» PARTS OF THE EXERCISE
1. In the text on India's energy sector, what target did the Jawaharlal Nehru National Solar Mission set when it was launched?
2. Extend the text on India's energy sector, starting after its last sentence.

Energy sector in India is dominated by central and state government. Policies being framed for generation, transmission and distribution is done by the central government by a combination of various ministries namely Ministry of Power, Ministry of Coal, and Ministry of New & Renewable Energy.
Ministry of Power is largely responsible for meeting the energy requirement of the country. It is responsible for evolving general policy in the field of energy. It looks after the all hydroelectric, hydel, thermal transmission and distribution system networks. It monitors generation, transmission, distribution of electricity in both urban and rural areas. Other focus area of ministry includes energy efficiency measures, energy conservation, research and training in power sector. Limited availability of fossil fuel like coal and gas further highlighted the importance of power form these sources. In addition, these sources provide a particularly attractive solution for meeting requirement of power at remote locations, in case of which it is not feasible to extend the grid.
Renewable energy sector in India
Renewable energy in India is gaining importance and efforts are being made to make a shift from conventional or non-renewable sources of energy to non-conventional sources of energy or renewable sources of energy. Ministry of New & Renewable Energy (MNRE) is the nodal Ministry of the Government of India responsible to facilitate research, design, development, manufacture and deployment of new and renewable energy systems for different sectors. The role of MNRE is gaining significance with the growing concern for country’s energy security and especially after the two oil shocks of 1970s. India remains a net importer of fuel to meet its energy requirements which puts strain on its resources.
Ministry of Power (MoP) is another ministry working in power sector and is solar energy being expensive and non-economical did not find much mention for large scale electricity generation. In 2008 then Prime Minister, Dr. Manmohan Singh launched Jawaharlal Nehru National Solar Mission (JNNSM) which gave a boost to the use of Solar Energy in country. JNNSM set a target of 20,000 MW by 2022, this target was further revised by Prime Minister Narendra Modi in 2015 to 1, 00,000 MW by 2022 which was a fivefold increase.

Stored dataset items:
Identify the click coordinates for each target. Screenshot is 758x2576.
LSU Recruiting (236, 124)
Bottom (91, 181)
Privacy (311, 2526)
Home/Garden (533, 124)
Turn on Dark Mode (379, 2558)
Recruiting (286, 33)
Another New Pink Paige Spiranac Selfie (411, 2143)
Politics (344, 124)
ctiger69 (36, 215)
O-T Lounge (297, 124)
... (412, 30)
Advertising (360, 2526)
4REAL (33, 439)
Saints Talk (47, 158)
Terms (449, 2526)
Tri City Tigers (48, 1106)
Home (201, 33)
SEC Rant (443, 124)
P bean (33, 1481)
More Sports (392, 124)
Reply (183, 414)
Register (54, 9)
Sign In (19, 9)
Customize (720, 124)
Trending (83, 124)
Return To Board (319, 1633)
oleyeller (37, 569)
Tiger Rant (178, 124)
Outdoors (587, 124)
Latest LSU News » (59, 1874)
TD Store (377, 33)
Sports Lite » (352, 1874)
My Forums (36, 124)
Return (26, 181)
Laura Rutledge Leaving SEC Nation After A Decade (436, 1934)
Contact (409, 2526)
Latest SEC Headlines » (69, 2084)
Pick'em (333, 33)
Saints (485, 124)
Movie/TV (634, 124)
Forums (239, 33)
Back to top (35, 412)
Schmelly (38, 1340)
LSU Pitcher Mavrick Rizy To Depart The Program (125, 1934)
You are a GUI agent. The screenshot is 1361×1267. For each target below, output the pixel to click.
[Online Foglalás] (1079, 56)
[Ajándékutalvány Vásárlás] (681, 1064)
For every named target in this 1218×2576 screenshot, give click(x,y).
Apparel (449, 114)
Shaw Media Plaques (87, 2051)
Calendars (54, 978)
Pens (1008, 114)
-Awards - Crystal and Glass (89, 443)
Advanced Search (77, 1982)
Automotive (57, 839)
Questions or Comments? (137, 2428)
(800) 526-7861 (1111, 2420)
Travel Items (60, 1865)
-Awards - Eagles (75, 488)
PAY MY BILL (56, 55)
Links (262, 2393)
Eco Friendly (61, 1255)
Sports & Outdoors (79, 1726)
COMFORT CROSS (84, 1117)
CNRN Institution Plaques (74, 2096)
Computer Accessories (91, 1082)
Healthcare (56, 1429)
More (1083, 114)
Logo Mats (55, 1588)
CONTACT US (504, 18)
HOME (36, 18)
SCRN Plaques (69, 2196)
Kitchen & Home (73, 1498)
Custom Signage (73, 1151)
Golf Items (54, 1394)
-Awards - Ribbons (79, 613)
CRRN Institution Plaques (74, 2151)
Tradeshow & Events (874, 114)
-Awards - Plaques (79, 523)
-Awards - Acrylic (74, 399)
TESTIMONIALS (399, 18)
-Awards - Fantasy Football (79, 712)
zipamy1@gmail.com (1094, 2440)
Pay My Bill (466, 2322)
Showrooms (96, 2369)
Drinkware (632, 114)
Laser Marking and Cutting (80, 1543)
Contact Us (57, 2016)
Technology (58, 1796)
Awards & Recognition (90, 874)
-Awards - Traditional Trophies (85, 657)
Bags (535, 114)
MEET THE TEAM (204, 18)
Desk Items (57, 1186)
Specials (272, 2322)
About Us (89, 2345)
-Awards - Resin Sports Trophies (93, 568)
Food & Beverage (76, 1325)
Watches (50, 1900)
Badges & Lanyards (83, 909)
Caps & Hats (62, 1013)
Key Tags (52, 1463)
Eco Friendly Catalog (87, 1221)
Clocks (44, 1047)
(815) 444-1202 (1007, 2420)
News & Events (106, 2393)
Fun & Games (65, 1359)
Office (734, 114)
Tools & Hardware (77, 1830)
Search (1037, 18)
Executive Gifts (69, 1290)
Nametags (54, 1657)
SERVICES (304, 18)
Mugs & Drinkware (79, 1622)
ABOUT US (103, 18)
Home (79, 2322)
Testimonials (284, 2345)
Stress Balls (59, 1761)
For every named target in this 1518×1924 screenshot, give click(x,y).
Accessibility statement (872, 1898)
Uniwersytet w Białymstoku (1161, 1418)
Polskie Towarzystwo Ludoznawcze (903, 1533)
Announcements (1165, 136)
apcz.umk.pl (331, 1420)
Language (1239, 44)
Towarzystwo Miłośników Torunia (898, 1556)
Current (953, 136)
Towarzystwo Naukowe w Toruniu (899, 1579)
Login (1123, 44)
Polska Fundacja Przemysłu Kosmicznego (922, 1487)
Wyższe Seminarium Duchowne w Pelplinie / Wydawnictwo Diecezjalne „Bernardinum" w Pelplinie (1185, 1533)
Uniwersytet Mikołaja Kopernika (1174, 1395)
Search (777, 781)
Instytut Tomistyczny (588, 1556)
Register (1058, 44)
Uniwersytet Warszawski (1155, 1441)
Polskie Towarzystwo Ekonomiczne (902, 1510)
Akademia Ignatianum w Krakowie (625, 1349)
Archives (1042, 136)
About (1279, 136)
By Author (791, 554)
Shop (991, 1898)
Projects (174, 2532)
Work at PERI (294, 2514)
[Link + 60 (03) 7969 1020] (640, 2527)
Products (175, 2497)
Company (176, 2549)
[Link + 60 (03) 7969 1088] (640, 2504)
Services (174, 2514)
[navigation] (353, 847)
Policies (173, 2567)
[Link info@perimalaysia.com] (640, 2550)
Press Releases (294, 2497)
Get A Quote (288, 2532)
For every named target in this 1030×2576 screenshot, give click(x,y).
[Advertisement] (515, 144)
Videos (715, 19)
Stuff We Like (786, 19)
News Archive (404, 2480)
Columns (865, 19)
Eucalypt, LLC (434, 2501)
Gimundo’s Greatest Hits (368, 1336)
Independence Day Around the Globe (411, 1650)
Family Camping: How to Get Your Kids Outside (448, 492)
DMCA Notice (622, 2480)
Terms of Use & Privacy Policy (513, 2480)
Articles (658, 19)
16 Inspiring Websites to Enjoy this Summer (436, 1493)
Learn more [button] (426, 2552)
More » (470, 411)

» WRITTEN ANSWERS
1. 20,000 MW by 2022

2.
Role of Urban Local Bodies in Renewable Energy Sector
Meeting the energy requirement by means of renewable energy sources is a step towards sustainable development and addressing climate change. Solar energy being a clean energy source and its availability in India and nature of possible decentralized uses makes it widely used source of energy, moreover it can be used by urban local bodies in number of ways to manage the energy requirement in the area under their jurisdiction.
Urban local bodies play vital role in managing basic services like water supply, street lighting, and health services and apart from these various other services for which they pay large amount of money for electricity consumption. While shifting to solar energy ULBs can contribute significantly for their own benefit and at the same time for various other direct and indirect benefits at different levels some of which will be covered in this study.
Since India is a developing nation and second most populous country in the world the energy requirement are bound to increase as the country progresses. This energy (electricity) requirement in the current scenario largely (54.5%) depends on Coal base thermal power pants which contribute to a large amount of pollution cause because of burning of coal. Coal being a non-renewable source of energy is not reliable in long term and also pollution caused by it have adverse health effects.
Time line for climate change
The concern for climate change has gained significant attention. To mitigate the effects and reduce the impact of climate change various actions are being taken. A brief timeline has been provided below which highlights the important years in the history of climate change and corresponding development in India.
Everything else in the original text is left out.